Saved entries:
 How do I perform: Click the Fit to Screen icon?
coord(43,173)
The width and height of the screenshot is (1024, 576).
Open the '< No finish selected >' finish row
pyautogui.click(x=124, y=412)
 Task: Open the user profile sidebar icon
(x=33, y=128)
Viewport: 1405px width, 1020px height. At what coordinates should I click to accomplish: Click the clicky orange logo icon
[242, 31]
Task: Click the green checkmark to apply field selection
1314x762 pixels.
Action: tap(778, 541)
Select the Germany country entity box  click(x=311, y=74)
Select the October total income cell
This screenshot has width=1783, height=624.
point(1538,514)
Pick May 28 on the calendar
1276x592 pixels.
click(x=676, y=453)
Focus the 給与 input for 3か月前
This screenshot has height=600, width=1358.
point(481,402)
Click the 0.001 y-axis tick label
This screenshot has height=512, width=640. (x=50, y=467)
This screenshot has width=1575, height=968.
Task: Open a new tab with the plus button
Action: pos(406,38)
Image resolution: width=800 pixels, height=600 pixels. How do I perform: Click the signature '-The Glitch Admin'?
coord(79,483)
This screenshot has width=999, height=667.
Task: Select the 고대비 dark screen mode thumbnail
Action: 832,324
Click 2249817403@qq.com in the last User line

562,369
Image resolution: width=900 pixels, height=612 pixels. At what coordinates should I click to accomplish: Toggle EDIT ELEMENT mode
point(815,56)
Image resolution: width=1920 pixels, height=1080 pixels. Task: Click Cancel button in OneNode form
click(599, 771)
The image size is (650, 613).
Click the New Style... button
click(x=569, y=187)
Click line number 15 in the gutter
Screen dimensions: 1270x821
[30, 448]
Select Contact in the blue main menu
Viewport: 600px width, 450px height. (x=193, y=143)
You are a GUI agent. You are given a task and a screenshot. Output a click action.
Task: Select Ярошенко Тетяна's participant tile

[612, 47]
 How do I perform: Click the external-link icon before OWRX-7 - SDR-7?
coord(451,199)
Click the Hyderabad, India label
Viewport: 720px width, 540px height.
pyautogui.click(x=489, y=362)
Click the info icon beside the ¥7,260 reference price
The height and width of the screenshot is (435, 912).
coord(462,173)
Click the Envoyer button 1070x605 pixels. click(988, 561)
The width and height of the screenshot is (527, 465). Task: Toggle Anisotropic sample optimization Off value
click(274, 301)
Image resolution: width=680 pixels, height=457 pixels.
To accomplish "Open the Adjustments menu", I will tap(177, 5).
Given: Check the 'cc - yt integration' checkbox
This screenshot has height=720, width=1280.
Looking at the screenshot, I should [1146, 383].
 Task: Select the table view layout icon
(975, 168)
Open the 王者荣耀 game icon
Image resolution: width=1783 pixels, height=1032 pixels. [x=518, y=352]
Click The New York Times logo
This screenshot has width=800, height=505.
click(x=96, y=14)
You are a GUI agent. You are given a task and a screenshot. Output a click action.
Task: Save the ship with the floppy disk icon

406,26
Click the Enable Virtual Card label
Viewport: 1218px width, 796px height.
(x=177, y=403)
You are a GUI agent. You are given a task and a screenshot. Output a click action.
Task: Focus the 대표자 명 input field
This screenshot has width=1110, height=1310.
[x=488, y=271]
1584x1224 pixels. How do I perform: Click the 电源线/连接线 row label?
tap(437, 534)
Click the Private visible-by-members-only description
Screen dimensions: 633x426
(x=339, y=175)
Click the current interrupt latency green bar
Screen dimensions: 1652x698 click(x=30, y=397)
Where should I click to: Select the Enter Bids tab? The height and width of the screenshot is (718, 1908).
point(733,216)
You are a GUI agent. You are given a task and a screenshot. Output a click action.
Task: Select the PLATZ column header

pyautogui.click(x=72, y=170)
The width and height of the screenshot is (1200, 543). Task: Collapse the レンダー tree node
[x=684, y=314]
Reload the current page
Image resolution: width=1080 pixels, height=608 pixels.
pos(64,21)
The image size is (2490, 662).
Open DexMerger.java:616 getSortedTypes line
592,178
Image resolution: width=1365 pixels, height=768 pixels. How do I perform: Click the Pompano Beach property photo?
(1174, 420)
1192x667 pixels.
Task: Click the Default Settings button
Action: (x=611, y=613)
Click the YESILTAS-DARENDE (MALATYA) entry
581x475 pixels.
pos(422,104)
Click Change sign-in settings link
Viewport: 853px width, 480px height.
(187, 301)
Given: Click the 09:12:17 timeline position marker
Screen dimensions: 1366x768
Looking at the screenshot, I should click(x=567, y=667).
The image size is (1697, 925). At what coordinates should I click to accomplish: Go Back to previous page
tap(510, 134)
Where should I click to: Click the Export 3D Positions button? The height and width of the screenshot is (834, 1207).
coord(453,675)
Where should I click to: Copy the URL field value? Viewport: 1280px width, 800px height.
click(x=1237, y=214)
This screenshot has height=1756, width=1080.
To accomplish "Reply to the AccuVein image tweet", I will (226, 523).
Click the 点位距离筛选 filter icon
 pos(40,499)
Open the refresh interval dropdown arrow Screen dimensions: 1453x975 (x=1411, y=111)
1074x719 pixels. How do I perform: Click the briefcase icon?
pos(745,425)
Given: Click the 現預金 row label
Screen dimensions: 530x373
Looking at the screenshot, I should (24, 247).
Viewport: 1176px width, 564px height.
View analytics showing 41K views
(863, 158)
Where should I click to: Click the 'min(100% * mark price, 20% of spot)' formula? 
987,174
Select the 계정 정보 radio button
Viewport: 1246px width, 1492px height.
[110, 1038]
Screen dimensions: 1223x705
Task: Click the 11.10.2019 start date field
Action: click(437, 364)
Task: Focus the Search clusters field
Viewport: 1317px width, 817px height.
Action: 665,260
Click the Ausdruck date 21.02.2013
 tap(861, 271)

Work item
Check each line of the entries for "input" and copy those that have it.

Result of the task
Focus the 給与 input for 3か月前
Task: Focus the 대표자 명 input field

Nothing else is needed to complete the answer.